=== Task brief ===
Select every line below containing the word "bell".

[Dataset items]
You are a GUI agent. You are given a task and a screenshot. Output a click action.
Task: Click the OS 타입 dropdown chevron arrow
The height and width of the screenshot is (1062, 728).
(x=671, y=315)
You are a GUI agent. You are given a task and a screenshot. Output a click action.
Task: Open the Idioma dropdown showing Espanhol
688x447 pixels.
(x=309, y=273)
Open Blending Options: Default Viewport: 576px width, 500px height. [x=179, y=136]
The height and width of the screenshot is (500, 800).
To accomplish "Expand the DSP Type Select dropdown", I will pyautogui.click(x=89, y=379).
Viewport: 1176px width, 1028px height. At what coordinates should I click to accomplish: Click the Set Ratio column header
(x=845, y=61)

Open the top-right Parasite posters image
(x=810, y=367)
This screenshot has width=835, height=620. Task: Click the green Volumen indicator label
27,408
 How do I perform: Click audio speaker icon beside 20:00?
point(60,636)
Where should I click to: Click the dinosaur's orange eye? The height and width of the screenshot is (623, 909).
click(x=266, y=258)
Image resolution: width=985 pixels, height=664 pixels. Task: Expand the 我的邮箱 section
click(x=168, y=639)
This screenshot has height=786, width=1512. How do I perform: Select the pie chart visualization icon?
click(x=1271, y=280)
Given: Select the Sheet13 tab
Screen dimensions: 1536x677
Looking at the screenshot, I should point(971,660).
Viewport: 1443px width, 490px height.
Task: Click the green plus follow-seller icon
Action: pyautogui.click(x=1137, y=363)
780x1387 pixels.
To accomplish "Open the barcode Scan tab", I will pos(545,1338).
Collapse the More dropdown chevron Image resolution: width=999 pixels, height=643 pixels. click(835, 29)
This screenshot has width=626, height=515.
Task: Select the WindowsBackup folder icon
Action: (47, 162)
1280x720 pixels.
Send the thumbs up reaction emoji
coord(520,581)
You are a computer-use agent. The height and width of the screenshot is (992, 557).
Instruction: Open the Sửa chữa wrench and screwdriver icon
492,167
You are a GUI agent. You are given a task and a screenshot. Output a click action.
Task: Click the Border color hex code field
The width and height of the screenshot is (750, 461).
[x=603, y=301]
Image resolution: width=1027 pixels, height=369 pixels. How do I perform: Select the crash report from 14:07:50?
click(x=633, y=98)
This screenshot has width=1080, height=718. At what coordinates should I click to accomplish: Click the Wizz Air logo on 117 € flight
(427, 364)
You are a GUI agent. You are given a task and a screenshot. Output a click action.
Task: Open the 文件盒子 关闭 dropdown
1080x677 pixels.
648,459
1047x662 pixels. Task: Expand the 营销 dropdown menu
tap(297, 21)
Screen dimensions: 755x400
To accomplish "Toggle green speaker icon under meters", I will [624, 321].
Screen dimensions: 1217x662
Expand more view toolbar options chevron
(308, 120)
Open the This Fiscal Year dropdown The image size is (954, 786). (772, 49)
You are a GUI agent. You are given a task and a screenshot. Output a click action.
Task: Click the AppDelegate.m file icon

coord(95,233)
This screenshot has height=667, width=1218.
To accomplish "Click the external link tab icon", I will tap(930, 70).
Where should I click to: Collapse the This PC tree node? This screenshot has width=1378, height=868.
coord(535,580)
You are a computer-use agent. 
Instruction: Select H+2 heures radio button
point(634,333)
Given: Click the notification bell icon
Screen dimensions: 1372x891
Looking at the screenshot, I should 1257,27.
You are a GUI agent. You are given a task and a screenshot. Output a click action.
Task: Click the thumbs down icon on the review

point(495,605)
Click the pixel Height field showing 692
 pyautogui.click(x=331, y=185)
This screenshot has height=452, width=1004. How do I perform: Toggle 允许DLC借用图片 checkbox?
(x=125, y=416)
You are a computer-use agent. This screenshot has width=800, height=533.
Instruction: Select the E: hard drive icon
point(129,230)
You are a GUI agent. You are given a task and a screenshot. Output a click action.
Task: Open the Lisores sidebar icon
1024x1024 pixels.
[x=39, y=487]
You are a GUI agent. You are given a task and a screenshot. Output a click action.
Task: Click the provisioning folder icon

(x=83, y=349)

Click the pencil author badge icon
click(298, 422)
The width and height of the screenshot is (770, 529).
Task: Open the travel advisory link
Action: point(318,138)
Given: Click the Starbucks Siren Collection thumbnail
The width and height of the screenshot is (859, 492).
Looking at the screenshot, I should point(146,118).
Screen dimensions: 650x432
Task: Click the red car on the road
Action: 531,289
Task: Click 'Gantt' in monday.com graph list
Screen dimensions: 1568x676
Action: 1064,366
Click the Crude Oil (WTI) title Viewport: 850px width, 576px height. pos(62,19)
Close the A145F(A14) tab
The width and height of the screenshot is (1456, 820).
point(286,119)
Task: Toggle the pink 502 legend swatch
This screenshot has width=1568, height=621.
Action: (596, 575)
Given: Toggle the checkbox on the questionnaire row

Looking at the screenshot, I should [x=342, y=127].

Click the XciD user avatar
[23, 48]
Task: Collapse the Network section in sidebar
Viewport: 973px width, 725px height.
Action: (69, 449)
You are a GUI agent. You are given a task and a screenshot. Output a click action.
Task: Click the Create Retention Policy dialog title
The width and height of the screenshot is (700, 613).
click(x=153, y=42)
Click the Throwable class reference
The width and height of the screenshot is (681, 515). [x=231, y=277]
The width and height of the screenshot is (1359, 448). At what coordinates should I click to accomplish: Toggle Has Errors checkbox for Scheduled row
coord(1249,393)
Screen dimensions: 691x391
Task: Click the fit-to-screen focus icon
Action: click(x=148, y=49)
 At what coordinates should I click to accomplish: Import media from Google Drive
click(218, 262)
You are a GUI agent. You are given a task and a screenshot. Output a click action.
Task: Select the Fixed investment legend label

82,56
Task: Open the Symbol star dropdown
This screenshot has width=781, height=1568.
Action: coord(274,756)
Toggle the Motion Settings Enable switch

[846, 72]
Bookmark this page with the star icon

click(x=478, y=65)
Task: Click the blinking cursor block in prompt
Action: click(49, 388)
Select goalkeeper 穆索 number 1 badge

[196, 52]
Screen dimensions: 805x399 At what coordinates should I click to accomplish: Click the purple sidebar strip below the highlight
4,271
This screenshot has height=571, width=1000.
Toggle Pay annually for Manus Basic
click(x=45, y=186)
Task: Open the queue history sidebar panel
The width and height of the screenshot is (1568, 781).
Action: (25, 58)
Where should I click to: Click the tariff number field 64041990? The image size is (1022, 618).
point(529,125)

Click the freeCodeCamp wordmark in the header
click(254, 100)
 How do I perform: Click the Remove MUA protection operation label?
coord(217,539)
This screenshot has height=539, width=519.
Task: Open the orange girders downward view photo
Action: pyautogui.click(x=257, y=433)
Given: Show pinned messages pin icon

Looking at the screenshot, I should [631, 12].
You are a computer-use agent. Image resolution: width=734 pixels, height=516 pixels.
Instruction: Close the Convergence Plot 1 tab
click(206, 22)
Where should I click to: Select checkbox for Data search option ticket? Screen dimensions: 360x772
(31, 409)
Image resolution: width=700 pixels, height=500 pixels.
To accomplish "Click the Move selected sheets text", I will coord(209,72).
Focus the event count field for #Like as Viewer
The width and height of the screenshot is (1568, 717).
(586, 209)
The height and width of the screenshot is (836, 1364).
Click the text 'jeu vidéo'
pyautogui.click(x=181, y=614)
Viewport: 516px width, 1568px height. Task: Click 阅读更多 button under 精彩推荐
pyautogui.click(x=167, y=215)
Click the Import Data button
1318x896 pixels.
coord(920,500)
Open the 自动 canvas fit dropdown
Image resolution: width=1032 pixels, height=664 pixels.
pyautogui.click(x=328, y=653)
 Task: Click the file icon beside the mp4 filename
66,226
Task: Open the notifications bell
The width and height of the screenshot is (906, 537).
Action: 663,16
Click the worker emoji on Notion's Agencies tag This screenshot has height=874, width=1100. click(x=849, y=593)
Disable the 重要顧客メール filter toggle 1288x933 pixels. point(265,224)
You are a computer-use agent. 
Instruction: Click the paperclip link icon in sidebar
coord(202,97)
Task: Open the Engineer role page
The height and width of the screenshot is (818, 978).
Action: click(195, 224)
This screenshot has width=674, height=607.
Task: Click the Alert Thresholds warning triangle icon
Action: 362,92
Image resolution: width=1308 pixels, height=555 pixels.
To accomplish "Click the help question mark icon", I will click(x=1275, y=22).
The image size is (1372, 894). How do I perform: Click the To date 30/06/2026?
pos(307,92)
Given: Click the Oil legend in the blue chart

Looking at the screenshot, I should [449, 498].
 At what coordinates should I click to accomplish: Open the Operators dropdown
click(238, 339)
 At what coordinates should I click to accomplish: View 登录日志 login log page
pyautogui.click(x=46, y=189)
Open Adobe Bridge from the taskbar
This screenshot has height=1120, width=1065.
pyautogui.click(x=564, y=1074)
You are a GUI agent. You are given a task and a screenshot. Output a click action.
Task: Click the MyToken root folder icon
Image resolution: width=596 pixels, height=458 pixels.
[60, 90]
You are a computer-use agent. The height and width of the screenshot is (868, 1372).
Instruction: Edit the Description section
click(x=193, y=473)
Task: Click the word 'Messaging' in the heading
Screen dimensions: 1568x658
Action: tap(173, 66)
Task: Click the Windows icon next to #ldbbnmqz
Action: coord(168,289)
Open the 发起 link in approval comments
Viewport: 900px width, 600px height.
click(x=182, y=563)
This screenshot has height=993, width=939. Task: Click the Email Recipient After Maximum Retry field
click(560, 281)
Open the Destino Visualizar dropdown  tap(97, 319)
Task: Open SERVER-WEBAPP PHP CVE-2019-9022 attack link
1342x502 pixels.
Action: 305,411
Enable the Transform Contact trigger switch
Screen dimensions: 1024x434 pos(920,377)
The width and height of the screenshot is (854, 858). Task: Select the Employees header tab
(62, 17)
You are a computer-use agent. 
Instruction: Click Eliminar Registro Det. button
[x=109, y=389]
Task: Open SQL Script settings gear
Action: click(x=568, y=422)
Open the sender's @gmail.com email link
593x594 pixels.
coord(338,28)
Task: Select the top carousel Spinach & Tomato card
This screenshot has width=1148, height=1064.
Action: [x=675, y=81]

=== Response below ===
Given: Click the notification bell icon
Task: Open the notifications bell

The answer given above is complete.